_UIT TE VOEREN TAKEN_
#1 Op welke afstand zag de verdachte de fietser naar links zwenken, volgens het vonnisfragment over het verkeersongeval?
#2 Herhaal uit het vonnisfragment over het verkeersongeval letterlijk de tekst die begint met "De hiervoor beschreven" en doorloopt tot en met "1994 te wijten.".

_GECITEERDE PASSAGE_
De rechtbank acht wel bewezen dat de verdachte bij het naderen van de fietser zijn snelheid onvoldoende heeft aangepast aan de verkeerssituatie en dat hij het slachtoffer vervolgens rechts wilde passeren, waardoor het verkeersongeval is veroorzaakt. Op basis van de verklaring van de verdachte dat hij op ongeveer 100 meter afstand de fietser naar links zag zwenken, had de verdachte voldoende gelegenheid om zijn snelheid zodanig terug te brengen dat hij zo nodig nog kon stoppen. Dat hij een andere keuze heeft gemaakt door naar rechts te sturen in een kennelijke poging om de fietser op die manier te passeren dan wel te ontwijken, is beslissend geweest voor het ontstaan van het ongeval en valt de verdachte naar het oordeel van de rechtbank in strafrechtelijke zin aan te rekenen. De fietser is immers een zwakkere verkeersdeelnemer die, zoals in dit geval kennelijk ook gebeurde, in een schrikreactie onverwachte bewegingen kan maken door het harde, naderende motorgeluid. Dit alles speelde zich bovendien af op een smalle landweg, die weinig uitwijkmogelijkheden bood aan beide verkeersdeelnemers. Van het toeteren dat de verdachte volgens zijn verklaring kort voor de aanrijding heeft gedaan, kan voorts worden gezegd dat daarmee onder omstandigheden, zeker als dit – zoals in dit geval kennelijk – op te korte afstand gebeurt, de kans op een dergelijke schrikreactie of op andere onverwachte bewegingen eerder wordt vergroot dan dat daarmee de veiligheid wordt verhoogd.
De hiervoor beschreven gedragingen, respectievelijk verkeersovertredingen van de verdachte, zijn naar hun aard en ernst zodanig dat de rechtbank van oordeel is dat de verdachte met aanmerkelijke verwaarlozing van de vereiste zorgvuldigheid heeft gereden.
Het door de verdachte veroorzaakte verkeersongeval is gelet op het voorgaande aan zijn schuld als bedoeld in artikel 6 van de Wegenverkeerswet 1994 te wijten.

_DATASETGEDEELTE_
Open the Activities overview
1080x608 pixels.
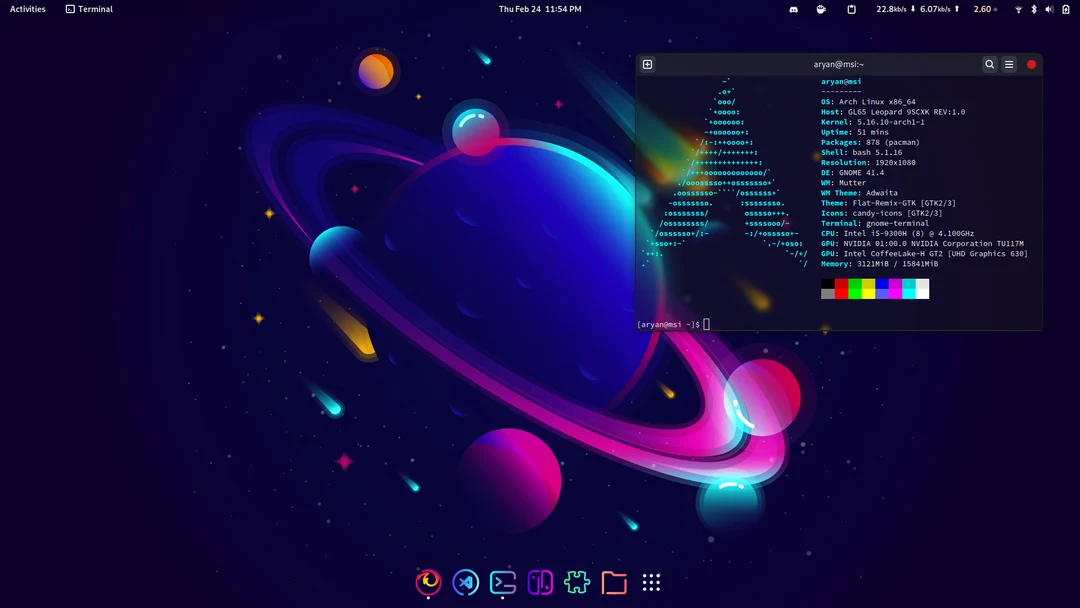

_ALS ANTWOORD_
#1 Op ongeveer 100 meter afstand.

#2
De hiervoor beschreven gedragingen, respectievelijk verkeersovertredingen van de verdachte, zijn naar hun aard en ernst zodanig dat de rechtbank van oordeel is dat de verdachte met aanmerkelijke verwaarlozing van de vereiste zorgvuldigheid heeft gereden.
Het door de verdachte veroorzaakte verkeersongeval is gelet op het voorgaande aan zijn schuld als bedoeld in artikel 6 van de Wegenverkeerswet 1994 te wijten.